Published 10:38 IST, January 26th 2024
DLF stages strong performance in Q3, propelled by premium project launch
DLF's decision to introduce two projects in Panchkula and Gurugram has also proven to be fruitful, adding an extra Rs 1,400 crore to the overall sales t
Advertisement
DLF Q3 earnings: DLF, the country’s biggest real estate developer, delivered an extraordinary performance in the third quarter of current financial year surpassing all expectations. The driving force behind the success was impeccable launch of a premium project in Sector 76/77, Gurugram resulting in a remarkable sales surge of Rs 9,000 crore, a fourfold increase and a notable 21 per cent above the estimated figures, analysts at brokerage firm Motilal Oswal said.
The star performer in this outstanding quarter has been the premium project in Sector 76/77, Gurugram, achieving a sold-out status during its launch and contributing Rs 7,200 crore in bookings.
DLF's decision to introduce two smaller projects in Panchkula and Gurugram has also proven to be fruitful, adding an extra Rs 1,400 crore to the overall sales tally.
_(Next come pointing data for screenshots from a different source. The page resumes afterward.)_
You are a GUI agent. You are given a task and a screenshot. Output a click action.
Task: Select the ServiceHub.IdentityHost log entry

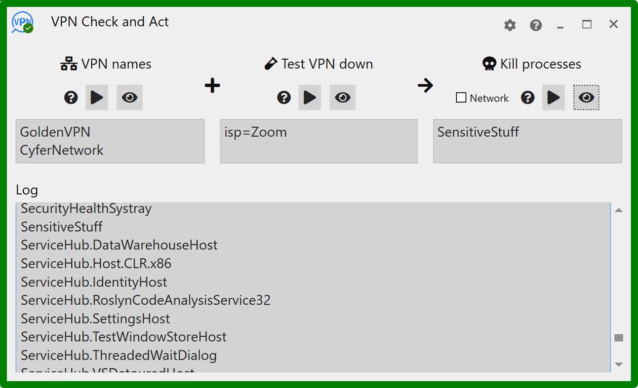point(94,282)
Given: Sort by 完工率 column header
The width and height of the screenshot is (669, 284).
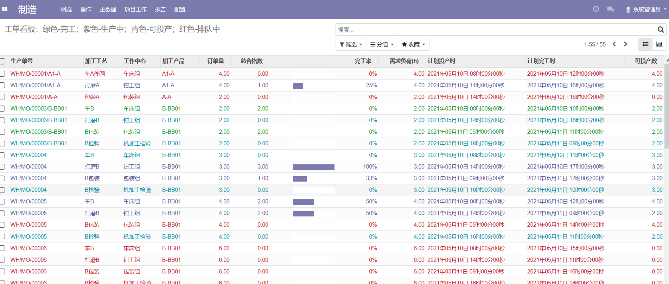Looking at the screenshot, I should click(363, 61).

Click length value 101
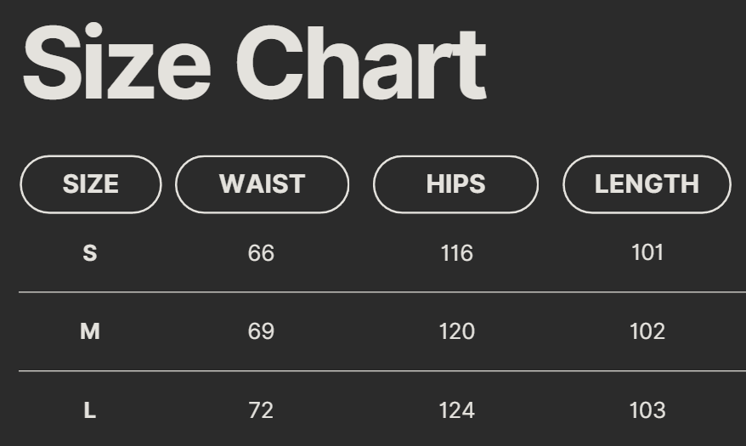click(x=647, y=252)
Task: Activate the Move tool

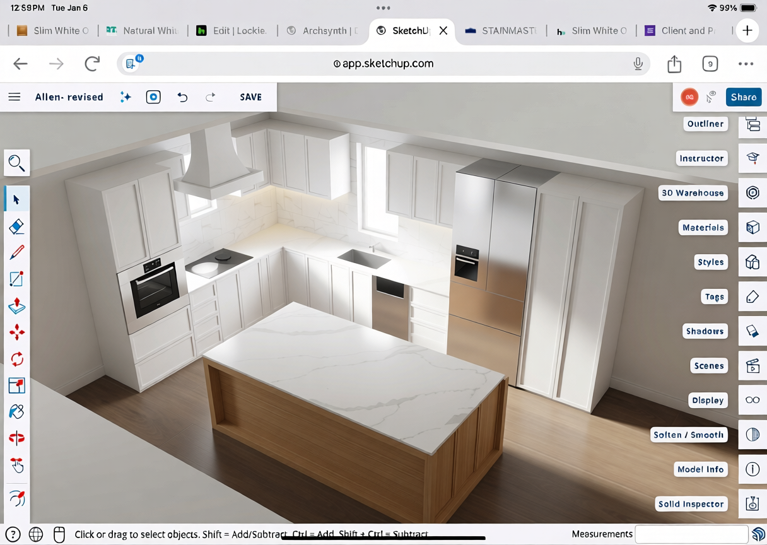Action: [x=17, y=332]
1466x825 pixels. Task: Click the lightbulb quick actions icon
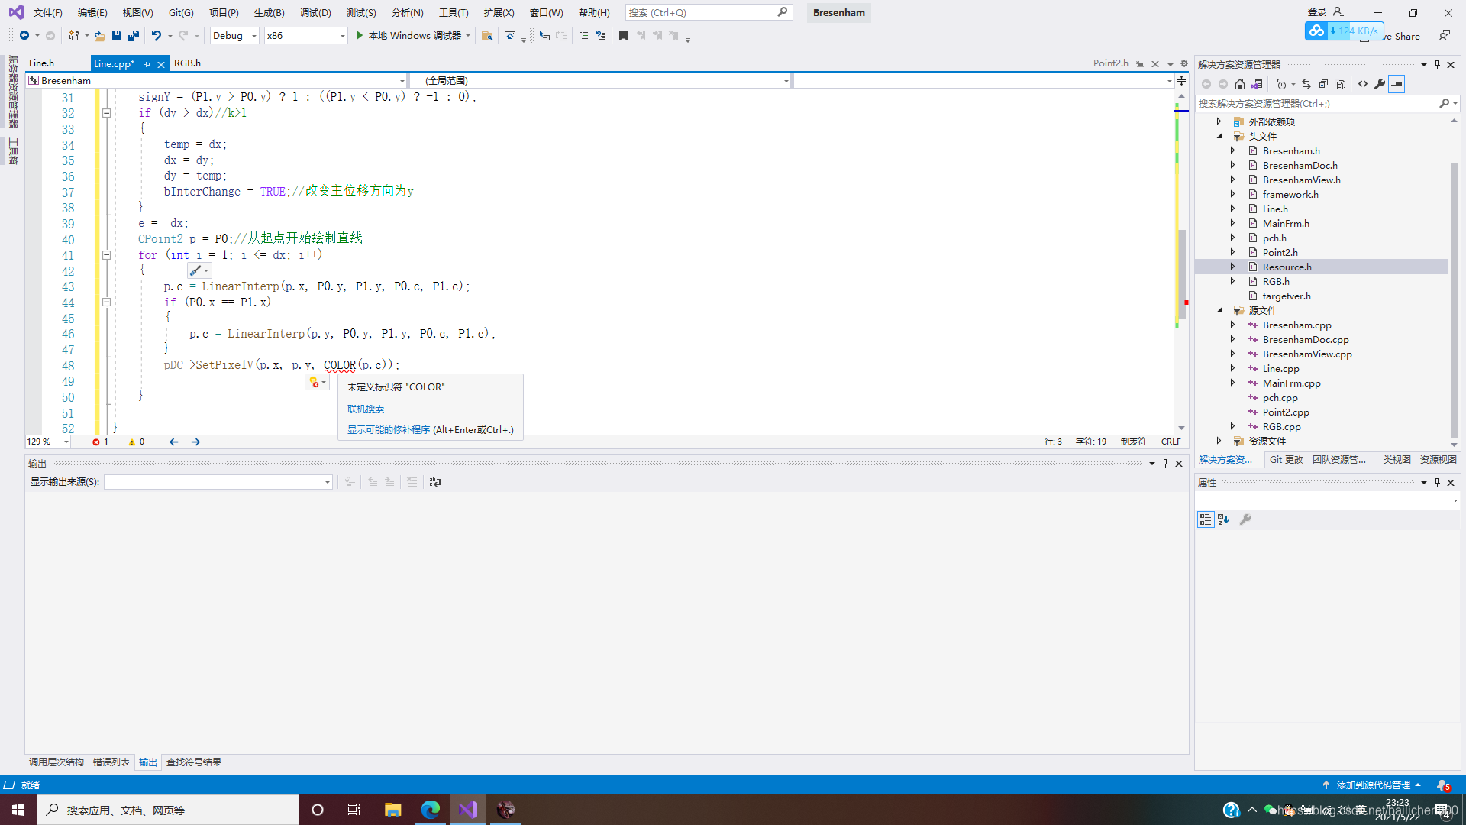[x=315, y=382]
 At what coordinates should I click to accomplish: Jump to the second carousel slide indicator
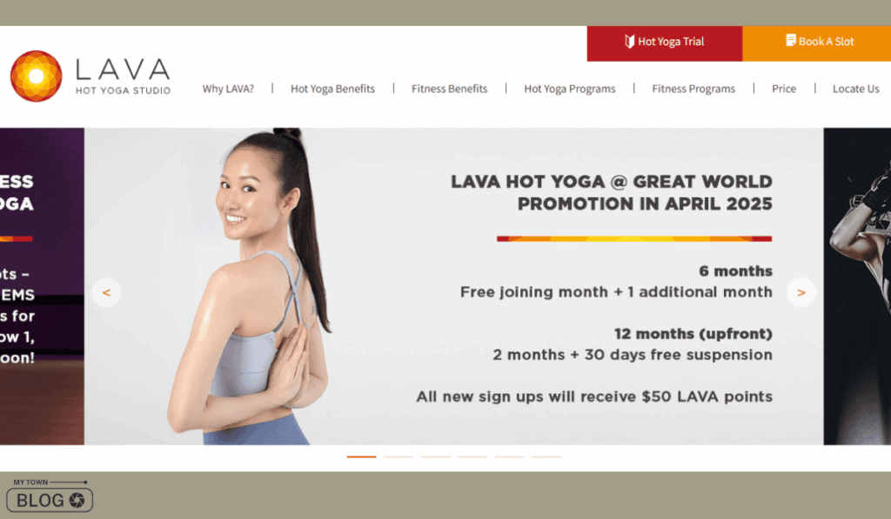tap(399, 456)
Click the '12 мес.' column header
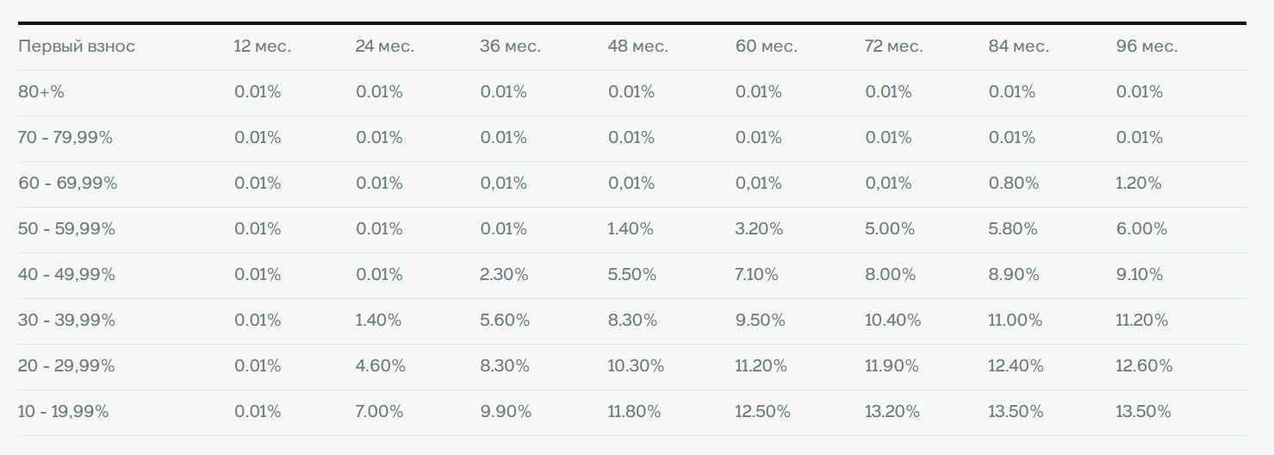Image resolution: width=1274 pixels, height=455 pixels. [x=262, y=47]
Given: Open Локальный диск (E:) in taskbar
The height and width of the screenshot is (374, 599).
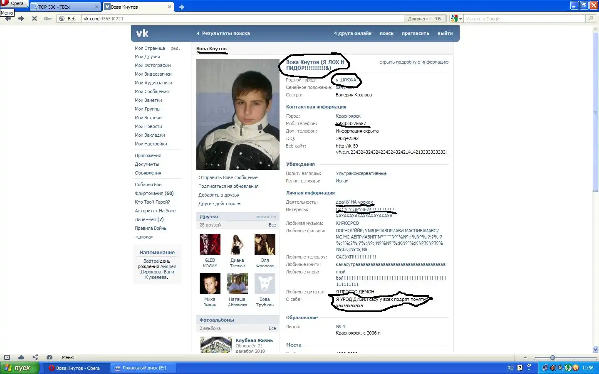Looking at the screenshot, I should (144, 368).
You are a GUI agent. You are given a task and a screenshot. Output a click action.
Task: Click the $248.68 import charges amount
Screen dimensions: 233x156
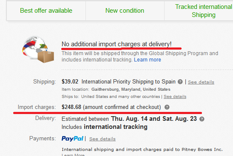(x=71, y=107)
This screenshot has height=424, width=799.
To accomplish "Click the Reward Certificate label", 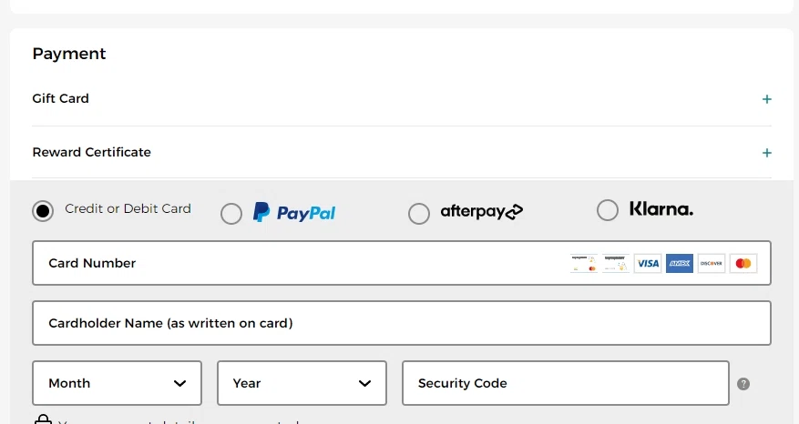I will pyautogui.click(x=92, y=152).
New projects have dominated the landscape, accounting for a substantial 95 per cent of the total sales in the quarter.
Image credit: DLF
Financial highlights
DLF hit its highest collection mark of Rs 2,500 crore, showcasing a substantial 80 per cent annual growth.
The substantial influx of funds allowed the company to generate a surplus cash of Rs 1,100 crore resulting in a net cash position of Rs 1,200 crore, a significant jump from Rs 140 crore in the previous quarter.
DLF unveiled an additional 16 million square feet (msf) of project pipeline beyond FY24, bringing the total future project pipeline to an impressive 32 msf, with plans to launch 10 msf in FY25.
The latest additions to the pipeline, particularly in the luxury segment, are expected to drive an approximate 20 per cent increase in average realisation, Motilal Oswal said.
DLF Cyber City Developers Limited (DCCDL) Rental Performance
DCCDL's non-SEZ portfolio maintained a robust 97 per cent occupancy, while SEZ assets saw a marginal decline to 84 per cent.
The overall occupancy in DCCDL’s office portfolio remained impressive at 91 per cent.
Despite a flat sequential performance, rental income increased by 9 per cent hitting Rs 1,090 crore.
Pre-leasing for the under-construction portfolio witnessed an encouraging rise to 91 per cent in 3QFY24, showcasing strong demand for DCCDL's offerings.